Major National CERTs
| Country | CERT | Website |
|---|---|---|
| United States | US-CERT / CISA | cisa.gov/report |
| United Kingdom | NCSC | ncsc.gov.uk/report |
| Germany | CERT-Bund | cert-bund.de |
| France | CERT-FR | cert.ssi.gouv.fr |
| Australia | ACSC | cyber.gov.au |
| Canada | Canadian Centre for Cyber Security | cyber.gc.ca |
| Japan | JPCERT/CC | jpcert.or.jp |
| Netherlands | NCSC-NL | ncsc.nl |
| India | CERT-In | cert-in.org.in |
| Singapore | SingCERT | csa.gov.sg |
The global directory of CERTs is maintained by FIRST (Forum of Incident Response and Security Teams) at first.org/members/teams. If your country is not listed above, search the FIRST directory for your national CERT.
What to Expect After Filing
I want to set realistic expectations here, because the gap between filing a report and seeing a result is where most people get frustrated.
Timelines
Law enforcement cybercrime investigations move slowly. Expect weeks to months before you hear anything substantive. IC3 complaints go through a triage process where analysts review, categorize, and refer cases to the appropriate agency. Not every complaint results in an investigation — the FBI prioritizes cases based on financial impact, number of victims, and connection to known threat actors.
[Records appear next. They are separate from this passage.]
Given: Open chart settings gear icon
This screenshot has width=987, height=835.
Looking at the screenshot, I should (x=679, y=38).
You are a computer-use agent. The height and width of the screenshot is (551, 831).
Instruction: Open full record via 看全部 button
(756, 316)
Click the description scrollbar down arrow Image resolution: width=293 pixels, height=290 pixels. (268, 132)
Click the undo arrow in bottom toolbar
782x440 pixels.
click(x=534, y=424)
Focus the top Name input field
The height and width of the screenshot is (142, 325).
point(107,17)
Case Numbers and Follow-Up
Always save your case number or complaint confirmation. This is how you track your report and how you reference it if you need to provide additional evidence later. For IC3, you can log back into the portal to check status. For local law enforcement, the detective assigned to your case (if one is assigned) is your point of contact.
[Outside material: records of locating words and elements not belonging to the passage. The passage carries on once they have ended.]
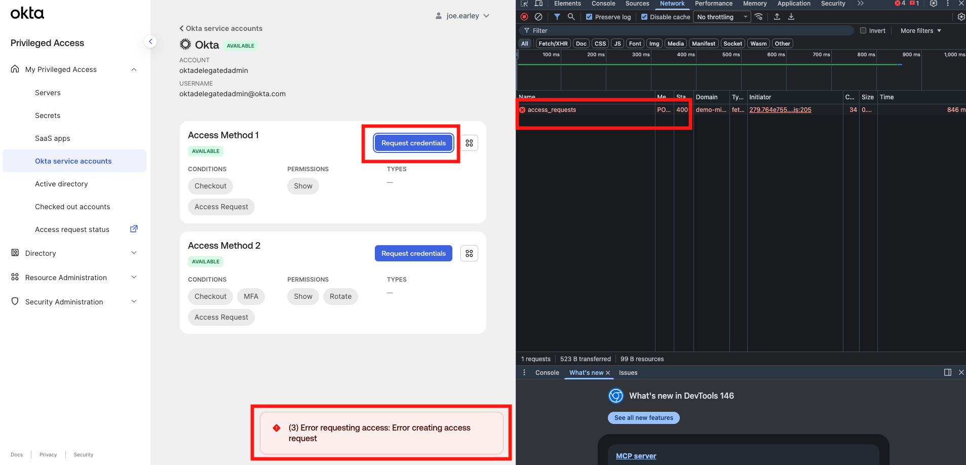Open the 279.764e755 initiator link
Screen dimensions: 966x465
(780, 109)
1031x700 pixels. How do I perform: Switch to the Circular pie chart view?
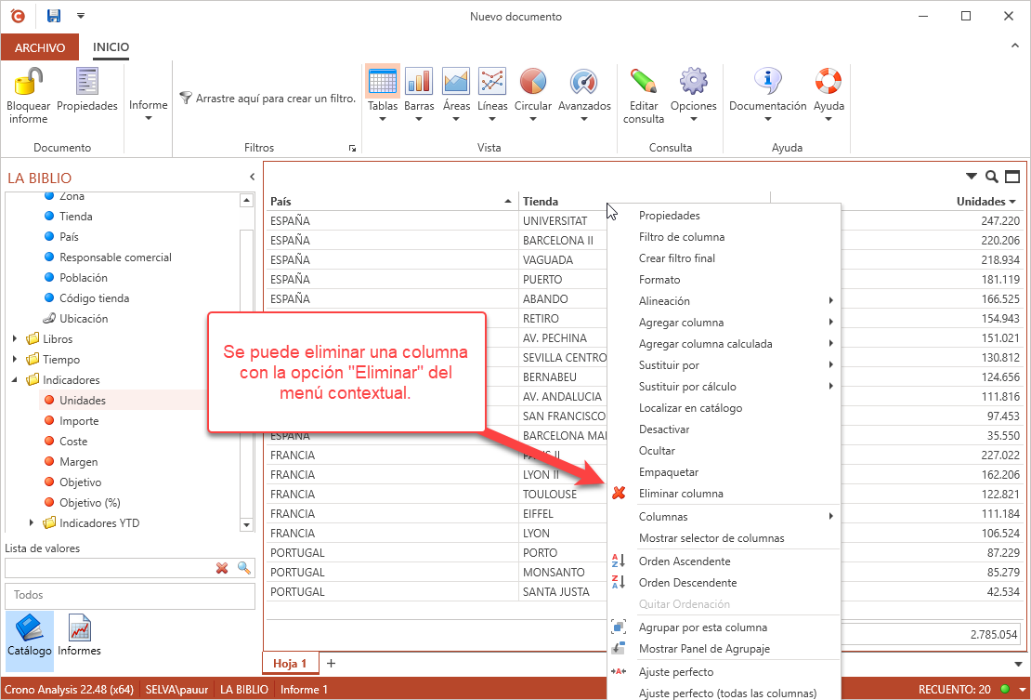pyautogui.click(x=532, y=82)
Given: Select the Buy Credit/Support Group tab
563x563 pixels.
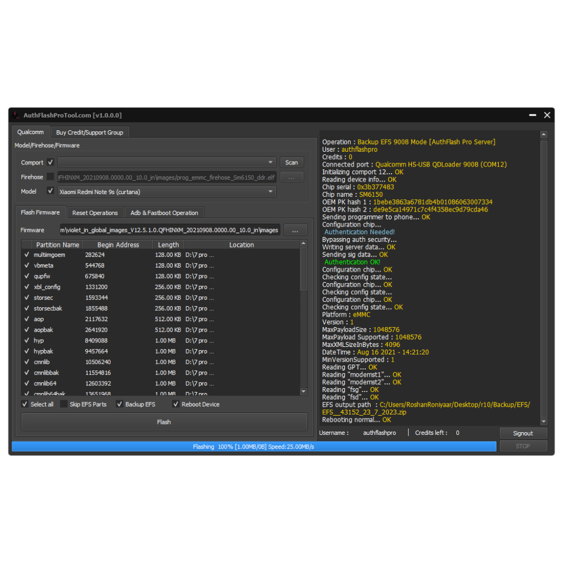Looking at the screenshot, I should 90,132.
Why Most Cases Do Not Result in Prosecution
The reality is that the vast majority of cybercrime reports do not lead to individual prosecutions. Attackers operate across jurisdictions, use anonymization tools, and may be located in countries with no extradition treaties. But this does not mean your report is wasted. Law enforcement agencies use reports to:
- Build pattern databases — your report may link to dozens of others targeting the same attacker infrastructure
- Justify resource allocation — the aggregate number of complaints about a ransomware group or fraud scheme is what triggers dedicated task forces
- Support international operations — FBI, Europol, and partner agencies conduct periodic coordinated takedowns using accumulated evidence from hundreds of individual reports
- Issue public advisories — IC3's annual reports and CISA advisories are built from submitted complaints
Even if your specific case does not result in an arrest, it contributes to the collective intelligence that drives larger operations. The FBI's 2023 takedown of the Hive ransomware group, for instance, was built on hundreds of individual victim reports over months.
Coordinating with ISP Reports
Filing a law enforcement report does not replace ISP abuse reporting — it complements it. Continue to report abuse to the responsible ISP for the immediate technical response (getting malicious IPs blocked, phishing pages taken down, compromised servers isolated). Law enforcement handles the longer-term investigation. The two tracks run in parallel, and evidence from your ISP reports can support the criminal investigation.